A deeper analysis of this issue reveals that since the cost of underinsuring CSHCN amounts to more than 33% of the total health care cost associated with this patient group, correctly, we could predict that solving this public health issue would create economic cost improvements of up to the same percentage of health care costs within this demographic. Therefore, the total cost savings of managing this health issue could reduce the total cost of health care for CSHCN to less than 33% because this percentage is the maximum cost of health care services associated with this demographic when there are gaps in health insurance. Therefore, the best way to reduce health care gaps is to improve the efficiency of existing health programs.
Current interventions to fill the health insurance gaps center on expanding Medicaid programs to cover uninsured populations. According to Bhattacharya (2013), the success of such interventions stems from eliminating rigid Medicaid guidelines imposed by the federal government, which exacerbates the problem in the first place. Another existing strategy is introducing separate SCHIP programs that offer more flexibility in their implementation strategies, thereby accommodating more people in health insurance programs.
An alternative intervention for managing the public health issue is to provide a comprehensive and continuous care plan for CSHCN. This plan should have mandatory benefits, such as early periodic screening. This alternative strategy has had some significant level of success in meeting the health care needs of families with unmet needs (Bhattacharya, 2013). Amending the SCHIP is also another plausible strategy.
Recommendations are rife to introduce a comprehensive health benefits package within each state that is commensurate with the health care needs of the jurisdiction. Similarly, there are proposals to introduce a sliding fee for all health programs aimed at benefitting CSHCN to eliminate the possibility that beneficiaries would miss health insurance because of the lack of accountability (Bhattacharya, 2013).
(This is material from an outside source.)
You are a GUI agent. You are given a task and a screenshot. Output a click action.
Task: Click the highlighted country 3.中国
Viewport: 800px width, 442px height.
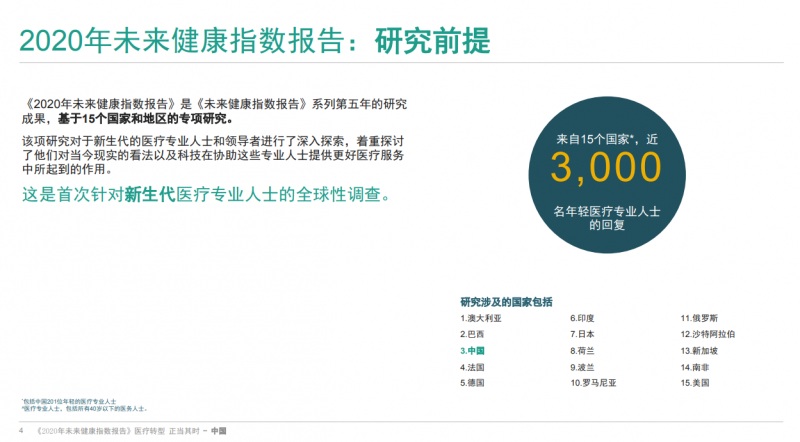click(x=474, y=351)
The case study reveals that the health gaps affecting CSHCN are products of two major factors – low levels of health literacy (social impediments to health care access) and poor government policies. Therefore, the solution to reduce health insurance gaps for this population group stems from addressing the causes. For example, improving the health literacy of parents and caregivers would help them to understand the eligibility criteria for different health insurance programs, thereby improving the probability of finding appropriate health insurance plans.
Bhattacharya, D. (2013). Public health policy: Issues, theories, and advocacy. San Francisco, CA: Jossey-Bass.
Hollar, D. (2012). Handbook of Children with Special Health Care Needs. New York, NY: Springer Science & Business Media.
Tudor-Edwards, R., Charles, J. M., & Lloyd-Williams, H. (2013). Public health economics: A systematic review of guidance for the economic evaluation of public health interventions and discussion of key methodological issues. BMC Public Health, 13(1), 1–26.